[[ Excerpted data, beginning ]]
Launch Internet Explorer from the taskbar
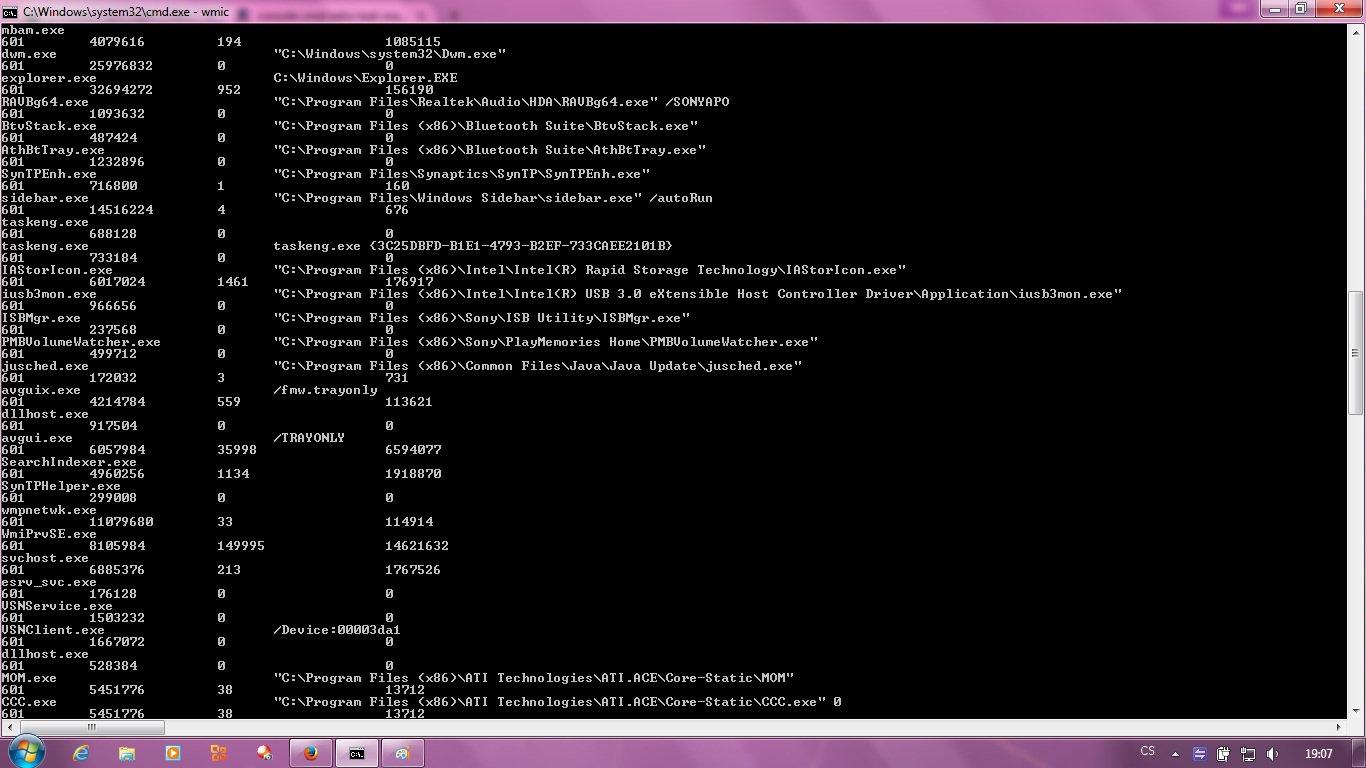Screen dimensions: 1366x768 [81, 753]
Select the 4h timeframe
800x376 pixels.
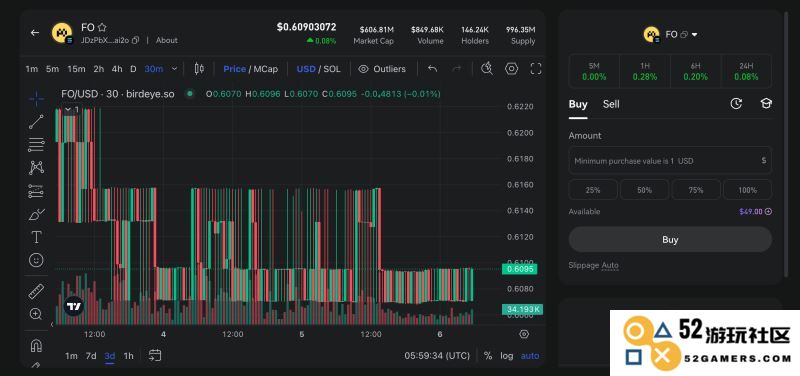coord(117,69)
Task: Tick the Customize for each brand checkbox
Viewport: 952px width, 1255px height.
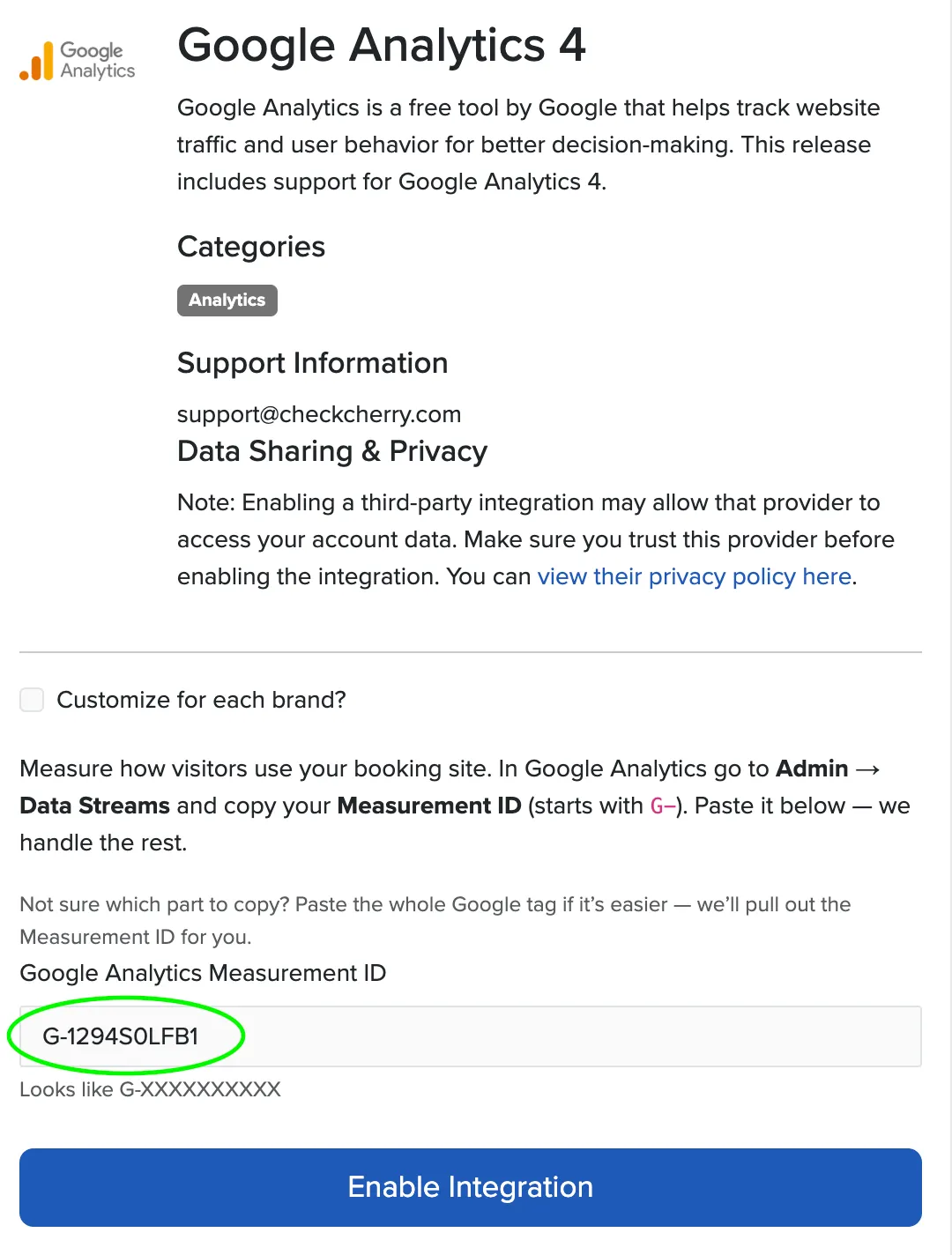Action: (x=32, y=700)
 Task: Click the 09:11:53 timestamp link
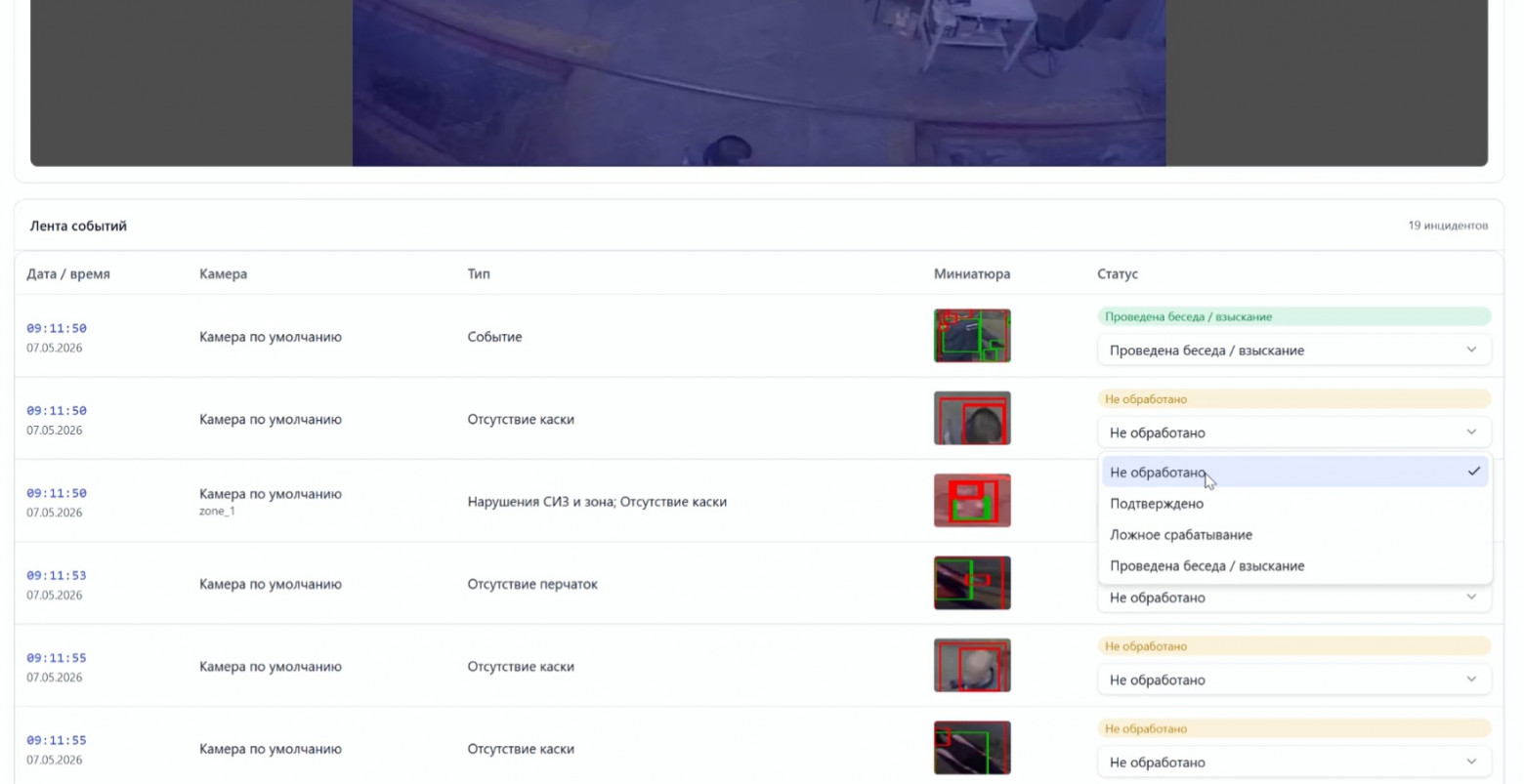(x=57, y=575)
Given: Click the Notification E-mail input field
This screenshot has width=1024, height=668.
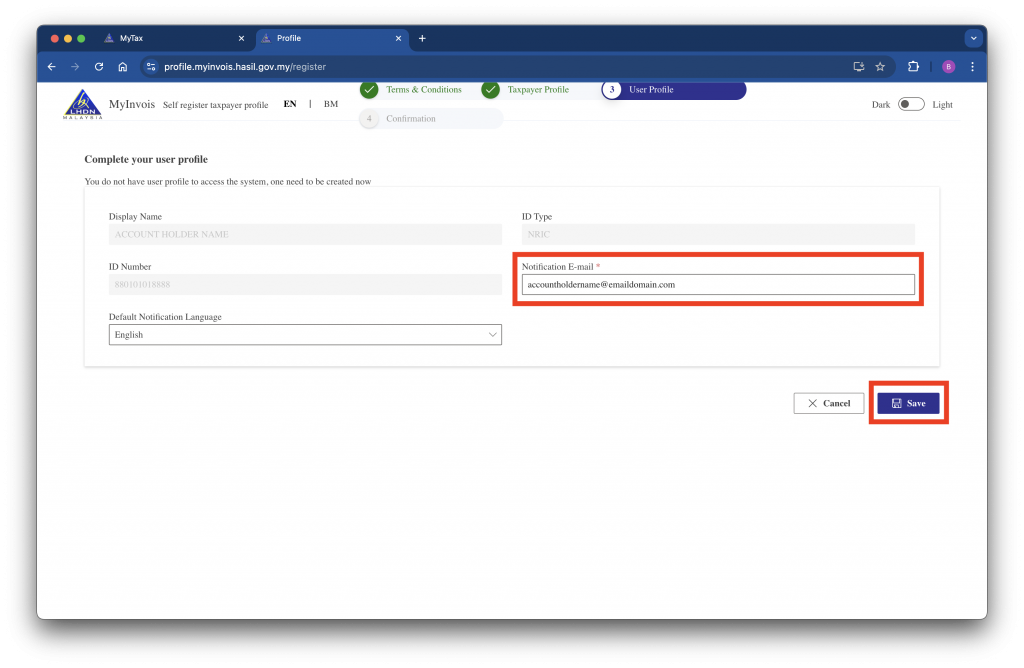Looking at the screenshot, I should (717, 285).
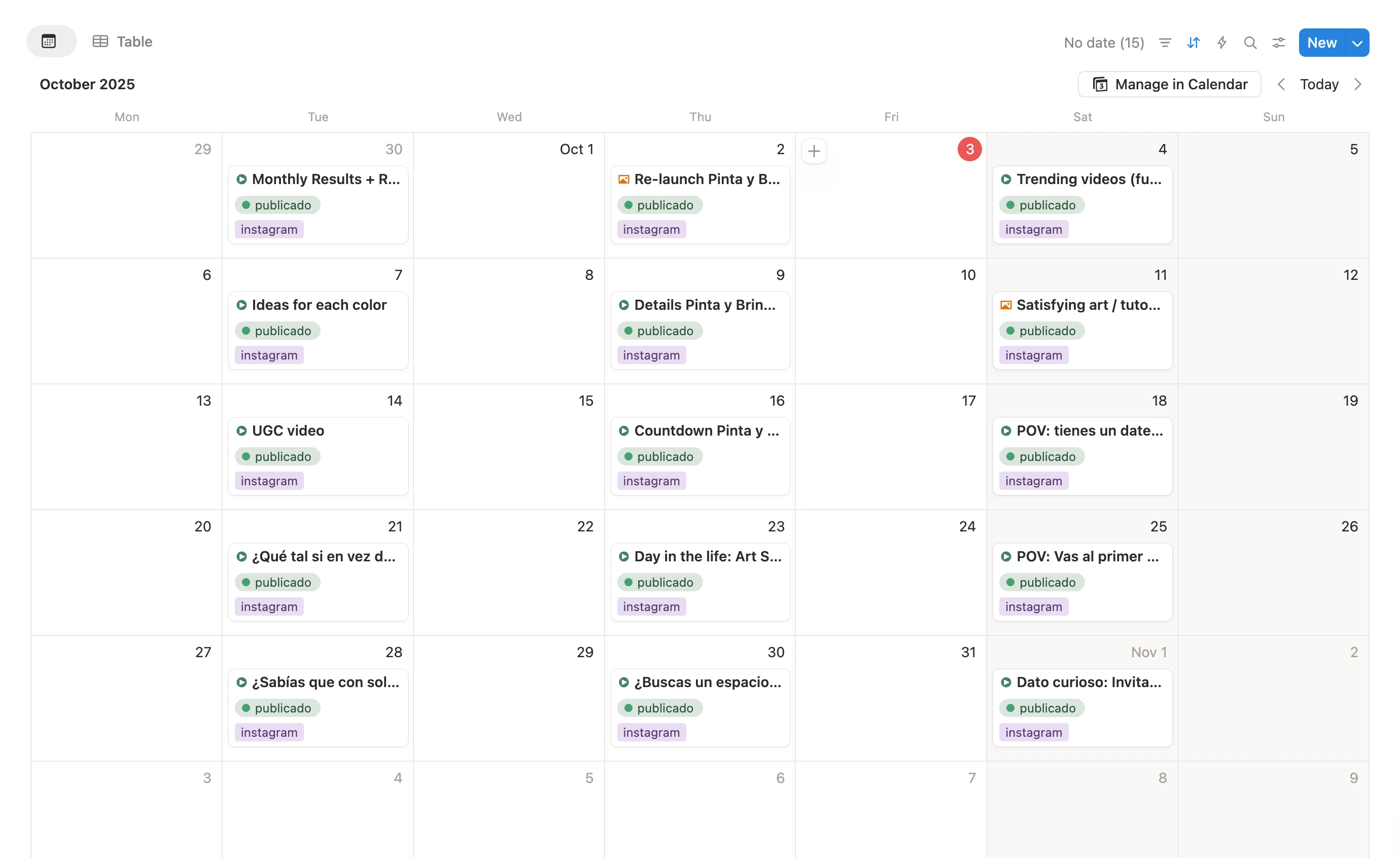Open the Countdown Pinta card on October 16
Image resolution: width=1400 pixels, height=858 pixels.
tap(700, 456)
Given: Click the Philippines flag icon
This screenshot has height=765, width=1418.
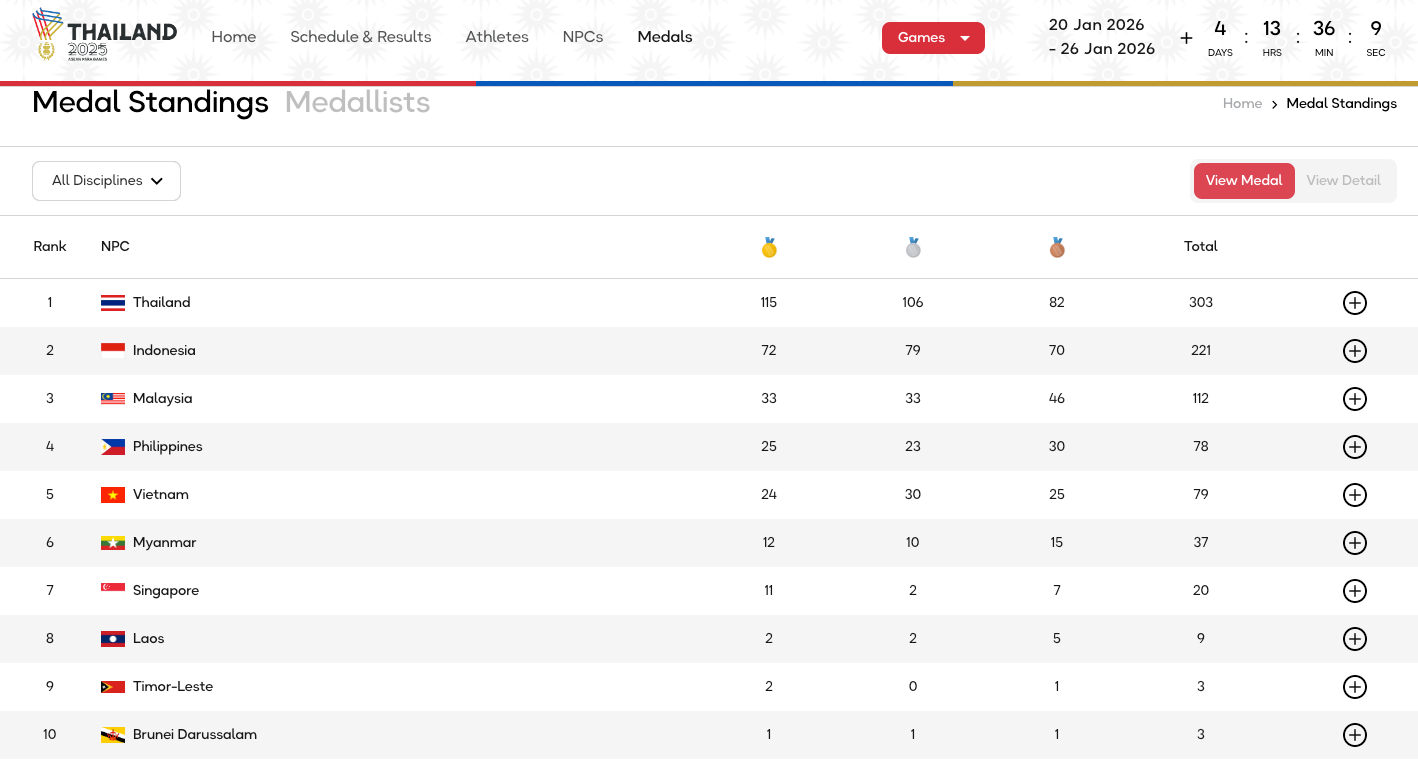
[[ Excerpted data, end ]]
What is needed ::
Retype the line containing "This screenshot has width=1024, height=668." and all lines after it through the end of the material, exactly and only those, leaving out pictures.

Response to the task ::
This screenshot has width=1024, height=668.
Looking at the screenshot, I should (717, 285).
Open the Countdown Pinta card on October 16
Image resolution: width=1400 pixels, height=858 pixels.
tap(700, 456)
Given: Click the Philippines flag icon
This screenshot has height=765, width=1418.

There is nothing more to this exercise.